Convert the lines of the items into a JSON list of strings, one string per line, starting with the line that contains "will (x=159, y=230)." and going on through the last line of the items. Leave out blank lines.
** start Data rows **
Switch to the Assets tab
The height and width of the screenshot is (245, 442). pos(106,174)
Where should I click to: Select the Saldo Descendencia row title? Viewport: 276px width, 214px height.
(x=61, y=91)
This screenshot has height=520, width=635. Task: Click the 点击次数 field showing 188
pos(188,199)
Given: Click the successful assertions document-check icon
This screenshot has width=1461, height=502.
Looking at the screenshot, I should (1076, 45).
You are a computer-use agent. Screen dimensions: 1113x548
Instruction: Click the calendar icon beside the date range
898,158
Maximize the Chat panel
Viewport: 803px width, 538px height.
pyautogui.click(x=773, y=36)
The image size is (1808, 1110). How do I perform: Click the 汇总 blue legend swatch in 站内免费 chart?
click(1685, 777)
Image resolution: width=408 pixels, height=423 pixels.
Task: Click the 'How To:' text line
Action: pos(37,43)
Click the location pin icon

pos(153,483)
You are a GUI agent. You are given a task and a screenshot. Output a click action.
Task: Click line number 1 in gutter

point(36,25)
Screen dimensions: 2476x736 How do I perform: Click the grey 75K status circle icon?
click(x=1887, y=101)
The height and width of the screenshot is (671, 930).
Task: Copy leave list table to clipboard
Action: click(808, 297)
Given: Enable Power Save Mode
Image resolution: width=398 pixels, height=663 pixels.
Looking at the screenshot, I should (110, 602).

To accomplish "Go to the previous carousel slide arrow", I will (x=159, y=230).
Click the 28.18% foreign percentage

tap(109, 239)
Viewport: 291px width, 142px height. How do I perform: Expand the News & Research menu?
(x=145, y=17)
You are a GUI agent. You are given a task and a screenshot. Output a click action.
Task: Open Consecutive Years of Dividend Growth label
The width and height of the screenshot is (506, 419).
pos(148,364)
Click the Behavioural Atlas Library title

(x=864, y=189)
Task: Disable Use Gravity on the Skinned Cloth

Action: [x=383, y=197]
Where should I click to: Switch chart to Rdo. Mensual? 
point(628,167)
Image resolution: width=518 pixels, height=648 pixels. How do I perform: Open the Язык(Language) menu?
** end Data rows **
__The output__.
[
  "To accomplish \"Go to the previous carousel slide arrow\", I will (x=159, y=230).",
  "Click the 28.18% foreign percentage",
  "tap(109, 239)",
  "Viewport: 291px width, 142px height. How do I perform: Expand the News & Research menu?",
  "(x=145, y=17)",
  "You are a GUI agent. You are given a task and a screenshot. Output a click action.",
  "Task: Open Consecutive Years of Dividend Growth label",
  "The width and height of the screenshot is (506, 419).",
  "pos(148,364)",
  "Click the Behavioural Atlas Library title",
  "(x=864, y=189)",
  "Task: Disable Use Gravity on the Skinned Cloth",
  "Action: [x=383, y=197]",
  "Where should I click to: Switch chart to Rdo. Mensual? ",
  "point(628,167)",
  "Image resolution: width=518 pixels, height=648 pixels. How do I perform: Open the Язык(Language) menu?"
]